◆ Do this ◆
Show each line of the records that contains the string "pixels", matching case exactly.

◆ Record extracts ◆
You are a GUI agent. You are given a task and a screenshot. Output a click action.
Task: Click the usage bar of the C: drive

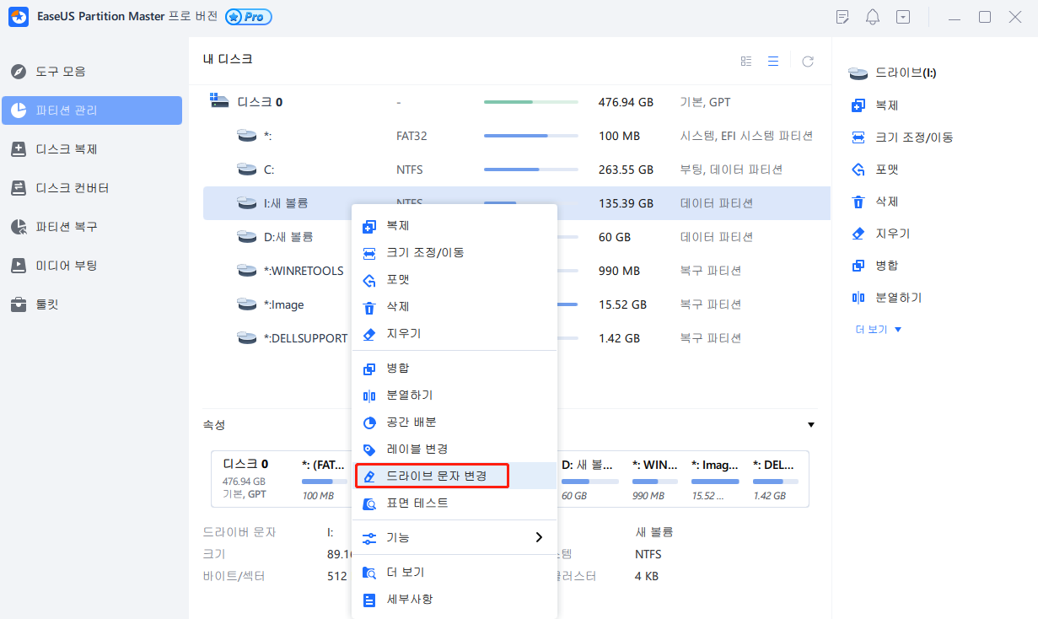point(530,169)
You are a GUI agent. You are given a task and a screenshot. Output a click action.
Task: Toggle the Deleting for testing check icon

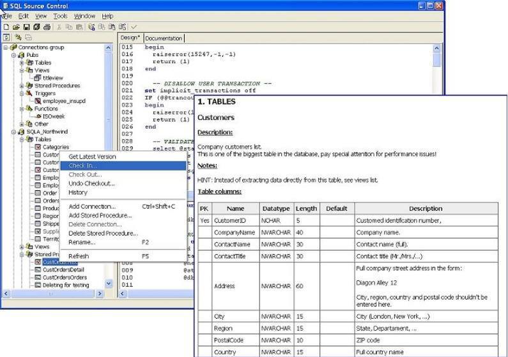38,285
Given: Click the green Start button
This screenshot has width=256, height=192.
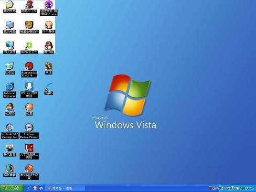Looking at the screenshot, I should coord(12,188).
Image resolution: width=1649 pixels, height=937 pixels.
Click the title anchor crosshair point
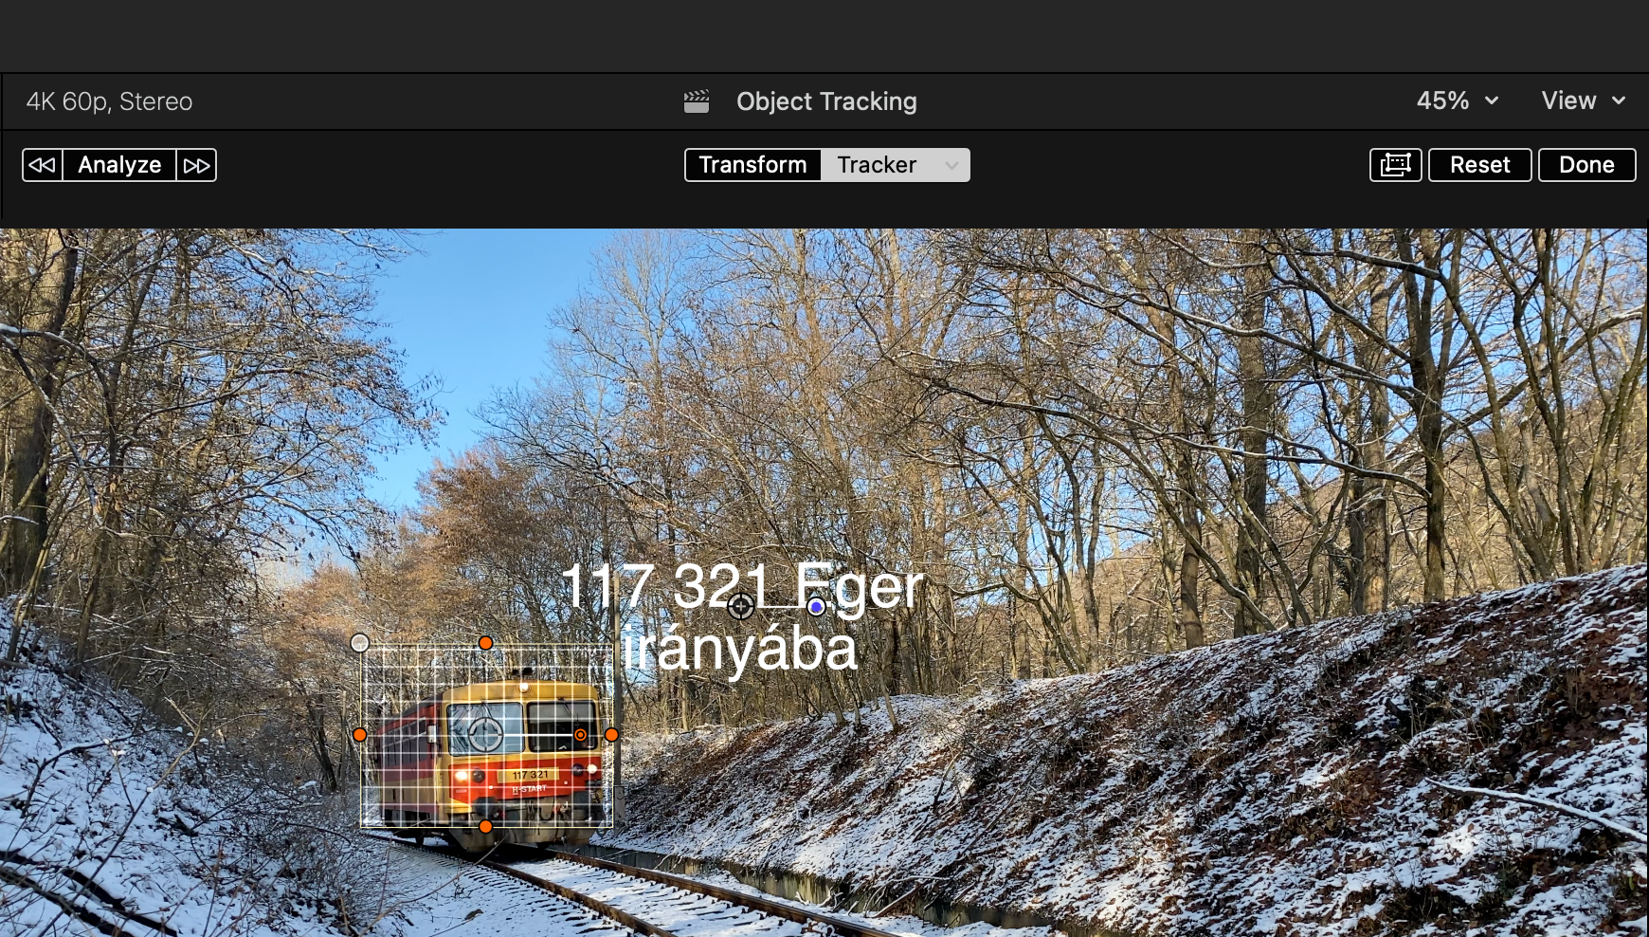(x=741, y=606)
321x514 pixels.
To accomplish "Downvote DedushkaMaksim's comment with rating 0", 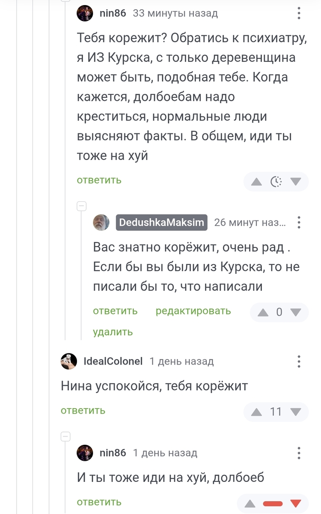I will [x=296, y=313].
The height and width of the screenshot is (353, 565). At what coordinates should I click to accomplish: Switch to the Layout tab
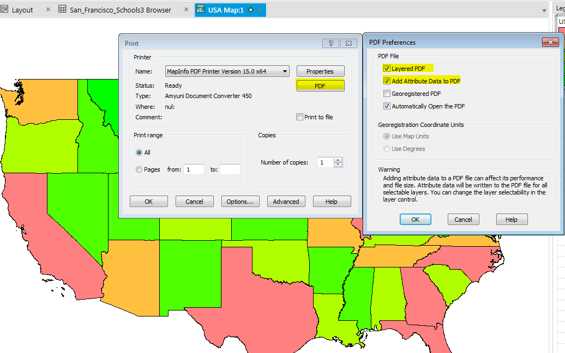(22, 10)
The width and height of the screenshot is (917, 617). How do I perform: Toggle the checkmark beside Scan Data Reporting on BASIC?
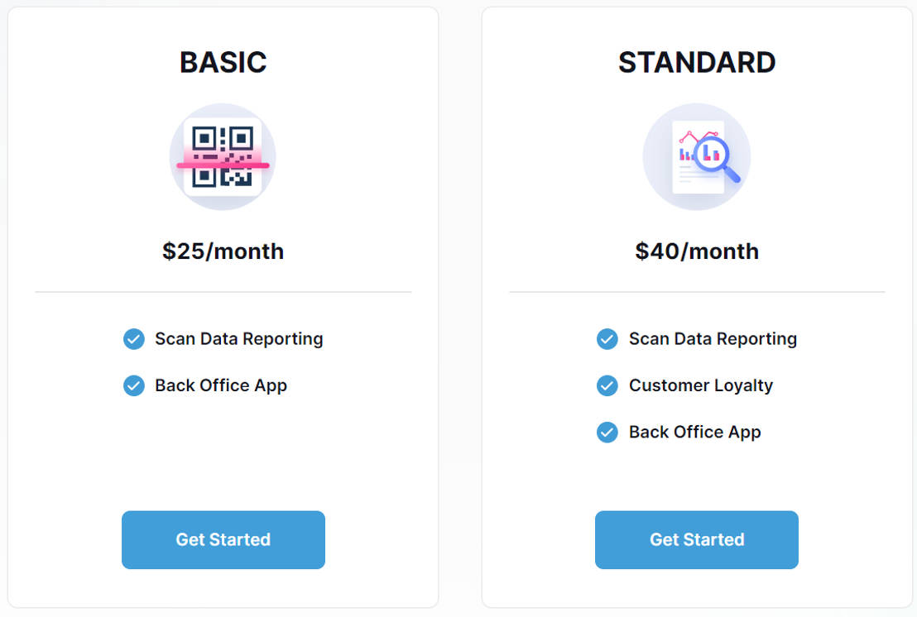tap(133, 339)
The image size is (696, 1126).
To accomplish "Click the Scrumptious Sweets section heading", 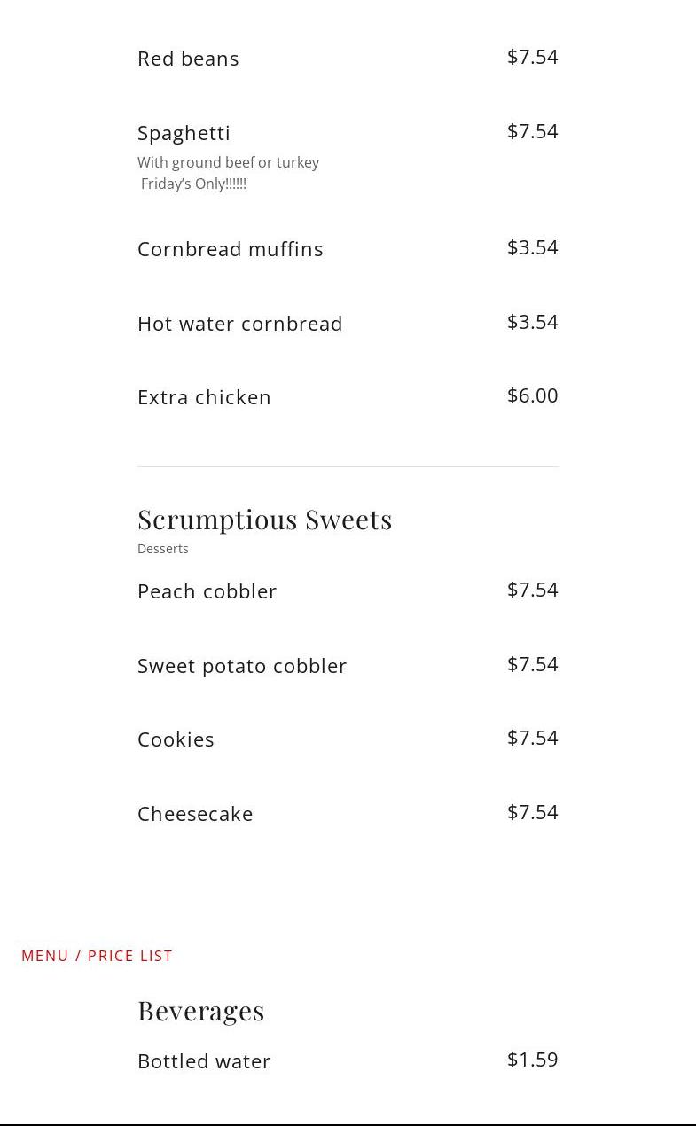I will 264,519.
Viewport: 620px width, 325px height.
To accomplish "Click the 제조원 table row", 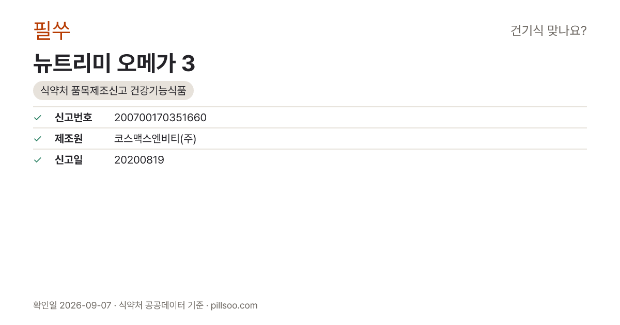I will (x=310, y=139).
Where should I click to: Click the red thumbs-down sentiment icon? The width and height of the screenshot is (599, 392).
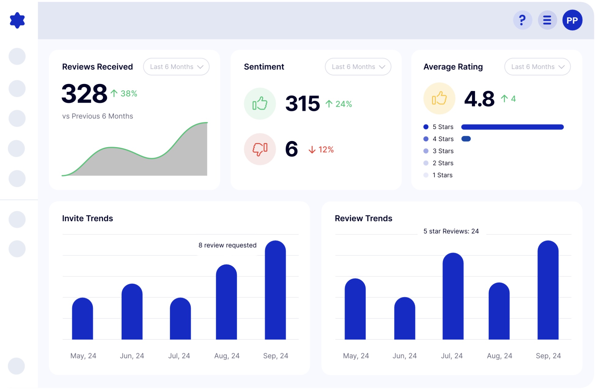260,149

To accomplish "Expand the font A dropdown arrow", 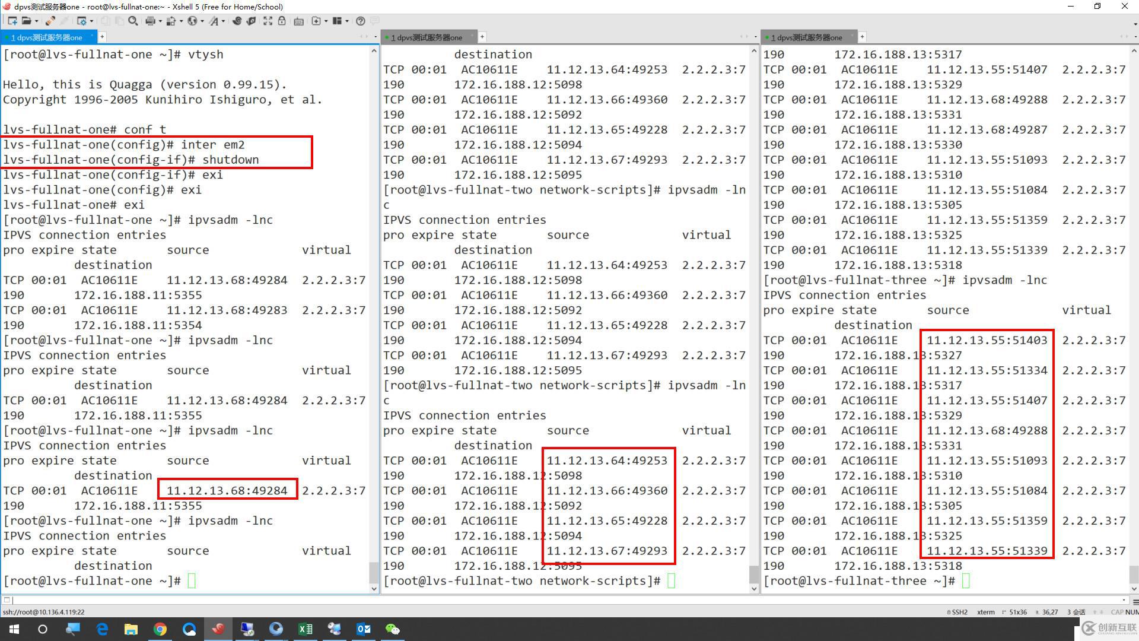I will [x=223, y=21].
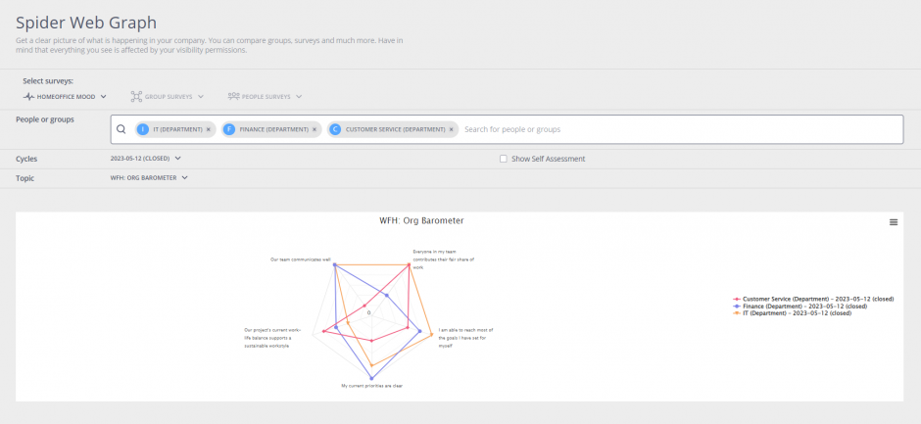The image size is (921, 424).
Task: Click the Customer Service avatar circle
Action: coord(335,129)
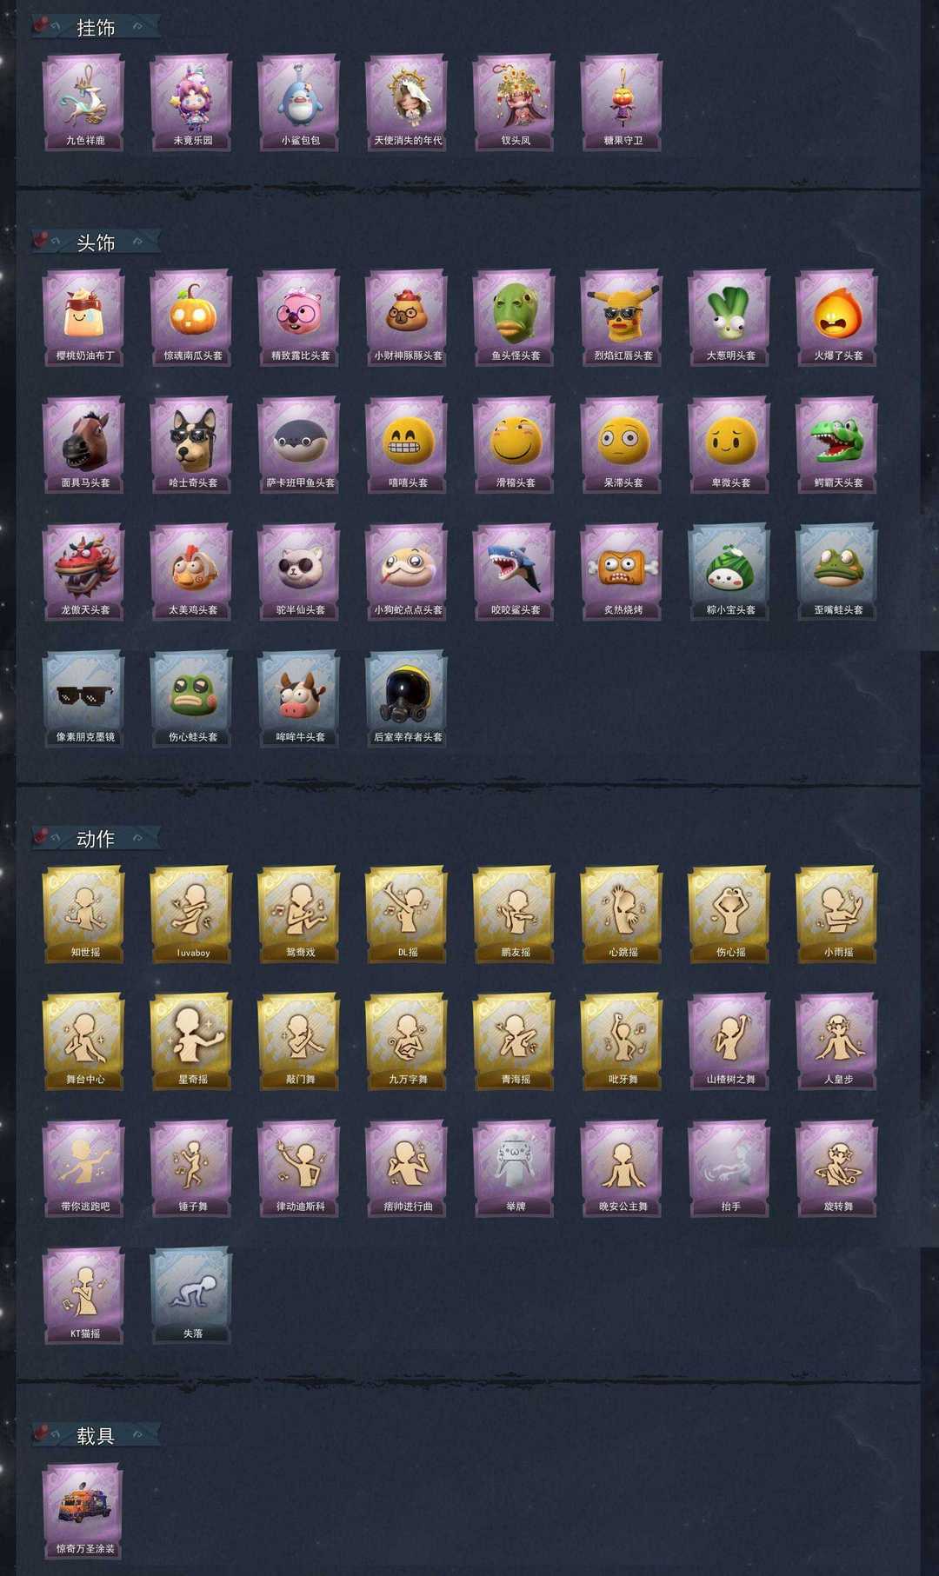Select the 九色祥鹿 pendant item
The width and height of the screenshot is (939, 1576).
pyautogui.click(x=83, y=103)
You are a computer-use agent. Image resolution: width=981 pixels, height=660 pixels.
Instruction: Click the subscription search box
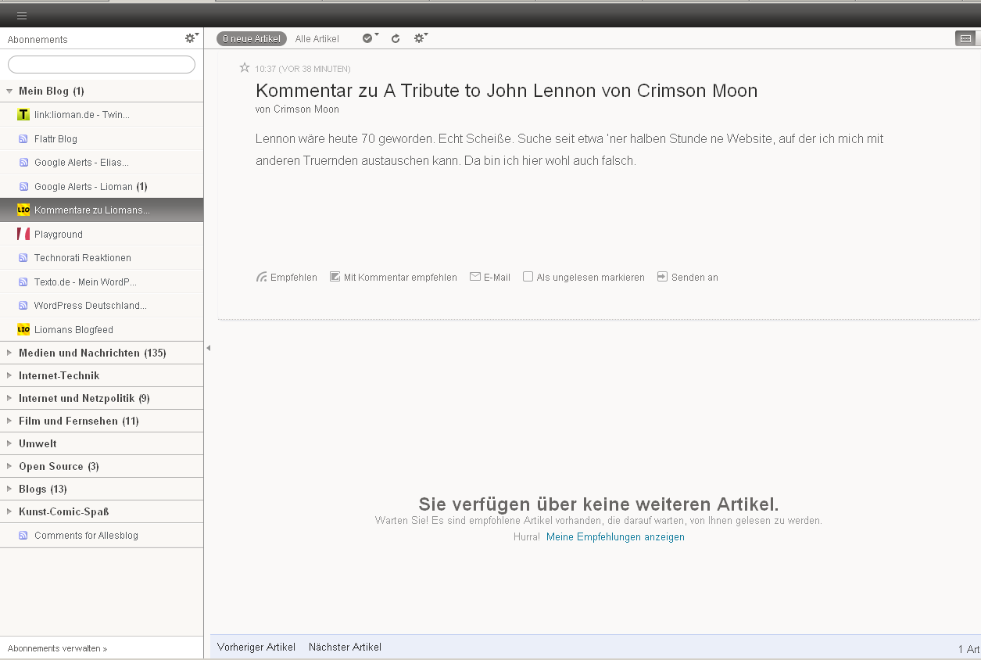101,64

◆ Solution for this exercise ◆
Image resolution: width=1649 pixels, height=937 pixels.
321x514 pixels.
You are a computer-use agent. Image resolution: width=981 pixels, height=660 pixels.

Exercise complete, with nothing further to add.